Millennials are the first generation in America to have grown up with modern technology as an immersive experience. As a result, they expect quick and easy access to information. Not only that, but they want the experience of being a consumer to be fantastic. A whopping 60% of this consumer group is likely to show brand loyalty if they’ve had an exceptional experience. 80% will leave a brand due to a negative experience alone. Because of this, companies are introducing ways to incorporate the desires of this audience into their packages, while placing a huge focus on customer satisfaction.
Experiences Vs. Vacations
When comparing the earnings of generation Y to that of previous generations, Pew Social Trends states that the individual earnings for young workers have stayed mostly flat over the last half a century. What hasn’t stayed flat, however, are things like inflation, cost of goods, and housing costs – all of which have increased dramatically. So while millennial’s aren’t earning less than their elder generations, they have more costs associated with day to day life.

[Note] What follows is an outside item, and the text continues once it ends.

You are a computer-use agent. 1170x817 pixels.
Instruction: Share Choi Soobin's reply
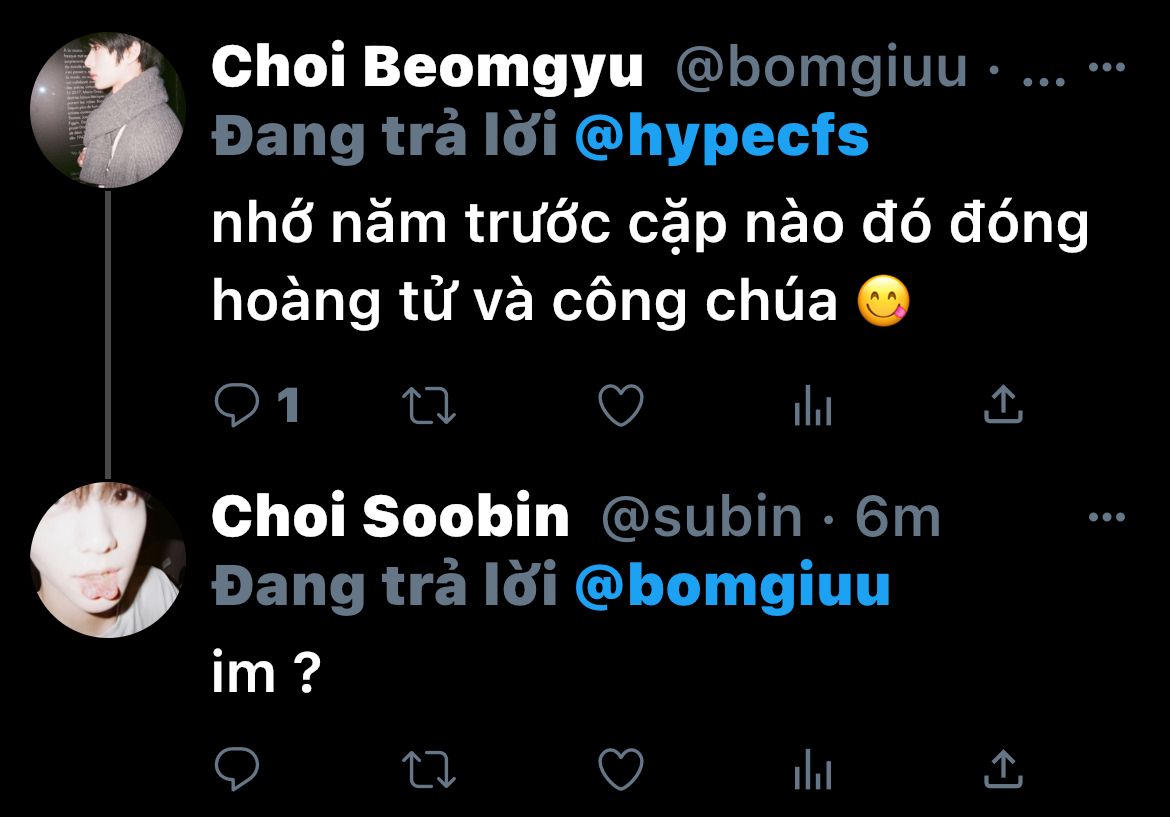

Not only has inflation contributed to millennial’s’ shrinking pocketbooks, but the average debt-to-income ratio has increased in the last several decades as well. Things like a rise in college tuition, higher mortgages, and an increase in consumer credit card debt have contributed to a larger percentage of one’s income going to pay off debt. Simply put, millennial’s just do not have as much disposable income as the baby boomers or generation X did.
This lack of disposable income has made it hard for millennial’s to save up for vacations. As a result, they are turning to local classes and events in order to find experiences to enrich their lives. Whereas 20 or 30 years ago a family might have traveled abroad for a vacation, it’s much more cost-effective these days to travel across town or a few hours away. This has created a unique opportunity for local businesses to shine as they offer their customers more ways to do things instead of just buying things.
Many small businesses are setting up events within their spaces several times a month and charging admission for entrance as a way to draw the attention of customers. A local health food store may offer cooking classes, for example, and charge a fee for entrance. This is a smart idea with 78% of millennial’s reporting that they would rather spend money purchasing experiences as opposed to purchasing tangible goods. Admissions sales have soared for things like festivals, concerts, and art performances as a result of this desire to experience life to the fullest.
This generation is also driving a change away from materialism, finding out that more stuff doesn’t necessarily equate to more happiness. Many consumers in the millennial generation would rather pass on an expensive car or house so that they could afford to travel for three months abroad, for example. Businesses that want to see their profits continue to grow will have to find creative ways to offer experiences for sale.
No longer willing to be defined by the things they own, millennial’s find more value in being defined by the experiences they have instead. Millennials are much more willing to spend money on experiences that will teach them something, give them a new skill, or enrich their lives in some way. This trend is far from over and there’s tremendous growth to be had in the experience economy going forward.